→ Text block
· · ·

What lies at the core, then, of this seemingly magical treatment? HSCT is, as indicated by its nomenclature, a form of stem cell treatment. Through chemotherapy, the commonplace practice for killing cells, HSCT targets the deficient immune cells, in an attempt to sweep them all out of existence, essentially wiping the patient’s immune system. After this powerful and highly dangerous selective killing of cells, surgeons remove some stem cells from the patient, either out of their bone marrow, peripheral blood, or umbilical cord blood. These cells, which have the power to become any type of human cell they like, are then, in very crude terms, reprogrammed to be immune cells. Once they are successfully cultured, once they are enough to normalize the body’s blood cell count, the immune system is “restarted”, and the newly directed stem cells take over the role previously held by the defective immune cells. The procedure, then, is essentially a restarting of a defective human defense system. The faulty system of cells is killed and wiped out, and multipurpose stem cells are “trained” to (irreversibly) function as pristine immune cells. Once these are plentiful enough in population, they are allowed to take over, essentially replacing the entirety of the microscopic population.
Though the National Multiple Sclerosis Society still considers the treatment highly experimental, it seems to be analogous to a high rate of success for patients with no other major complications, like Palmer himself. After only two days, the man had regained feeling in his legs, and after some time still, he began walking and even dancing, embodying what is perhaps the most impressive success for HSCT’s still short history. “I haven’t felt that in 10 years”, he says to the BBC’s microphones, “it’s a miracle”. Yet, for the global medical panorama, Palmer’s story represents more than the miraculous transition from wheelchair to dancing. Rather, it represents one of the first public iterations of successful, unabridged, unprotected form of stem cell treatment in the United Kingdom. The procedure has, historically, been riddled with a complicated ethical debate, as the most versatile of stem cells were often taken from embryonic cultures, and might hence have gone on to create different human life altogether. Now, however, as is the case with HSCT, and with Palmer’s story at that, stem cells are removed from the patient’s own body, taking pluripotent cells from bone marrow and other tissue. These are then retro-engineered to become whatever they must, turning them, in this case, to the cells that make up our immune system.
Ethically, then, the debate has, in recent years, surely toned down. Yet, the sheer reach of stem cell treatment still has trouble being properly framed. The pluripotency of the cultured cells, even those that come from our very own bodies rather than embryonic cultures, has medical implications that, naturally, touch a myriad of different fields. The autoimmune disease field, will, surely, be revolutionized as more and more treatments akin to HSCT become available. The same, as science hopes, will occur for all fields where stem cell therapy is a viable, if not dauntingly attractive, route of action. Despite the dangers of experimental treatment, if Roy Palmer’s story has a happy ending, it is because it’s a daring one. Moving past risk and towards progress, it represents a guiding light that, hopefully, science will allow many to follow in the coming years.

· · ·

→ Extracted data
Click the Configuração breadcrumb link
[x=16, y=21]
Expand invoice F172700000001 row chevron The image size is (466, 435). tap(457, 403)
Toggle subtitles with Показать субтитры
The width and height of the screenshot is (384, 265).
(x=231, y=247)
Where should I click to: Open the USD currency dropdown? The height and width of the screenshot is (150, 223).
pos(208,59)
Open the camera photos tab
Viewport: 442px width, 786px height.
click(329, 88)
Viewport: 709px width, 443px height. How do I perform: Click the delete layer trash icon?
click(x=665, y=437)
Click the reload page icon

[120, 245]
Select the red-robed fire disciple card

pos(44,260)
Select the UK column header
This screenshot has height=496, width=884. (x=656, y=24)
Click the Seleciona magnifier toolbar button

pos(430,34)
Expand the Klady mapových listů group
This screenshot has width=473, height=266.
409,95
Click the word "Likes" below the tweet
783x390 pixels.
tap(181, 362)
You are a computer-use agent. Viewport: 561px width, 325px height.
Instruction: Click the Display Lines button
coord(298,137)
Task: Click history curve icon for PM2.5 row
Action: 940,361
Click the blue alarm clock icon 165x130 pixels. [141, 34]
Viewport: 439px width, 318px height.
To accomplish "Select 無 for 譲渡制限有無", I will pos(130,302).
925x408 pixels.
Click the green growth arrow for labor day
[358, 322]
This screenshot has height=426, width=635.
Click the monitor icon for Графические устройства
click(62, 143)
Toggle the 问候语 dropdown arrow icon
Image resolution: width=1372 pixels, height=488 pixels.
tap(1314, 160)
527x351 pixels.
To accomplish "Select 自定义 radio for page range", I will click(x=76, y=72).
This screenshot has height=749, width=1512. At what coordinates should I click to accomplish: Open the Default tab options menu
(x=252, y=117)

· · ·

→ Problems and tasks
1 – From the text about HSCT, print the part that opens with the words containing "Ethically, then, the" and closes with "the coming years.".
2 – Condense the paragraph of the text about HSCT that begins "Ethically, then, the debate has" into a short bulleted list that keeps its main facts.
Rely only on the text about HSCT when you answer.

→ Solutions to the exercise
1 –
Ethically, then, the debate has, in recent years, surely toned down. Yet, the sheer reach of stem cell treatment still has trouble being properly framed. The pluripotency of the cultured cells, even those that come from our very own bodies rather than embryonic cultures, has medical implications that, naturally, touch a myriad of different fields. The autoimmune disease field, will, surely, be revolutionized as more and more treatments akin to HSCT become available. The same, as science hopes, will occur for all fields where stem cell therapy is a viable, if not dauntingly attractive, route of action. Despite the dangers of experimental treatment, if Roy Palmer’s story has a happy ending, it is because it’s a daring one. Moving past risk and towards progress, it represents a guiding light that, hopefully, science will allow many to follow in the coming years.

2 –
- The ethical debate over stem cell treatment has toned down in recent years.
- The full reach of stem cell treatment is still hard to frame properly.
- Cultured cells are pluripotent, even when they come from a patient's own body rather than from embryonic cultures, so they have medical implications across many fields.
- The autoimmune disease field will be revolutionized as more treatments like HSCT become available.
- Science hopes the same will happen in every field where stem cell therapy is a viable route.
- Despite the dangers of experimental treatment, Roy Palmer's story has a happy ending because it is a daring one.
- It represents a guiding light that many may hopefully follow in the coming years.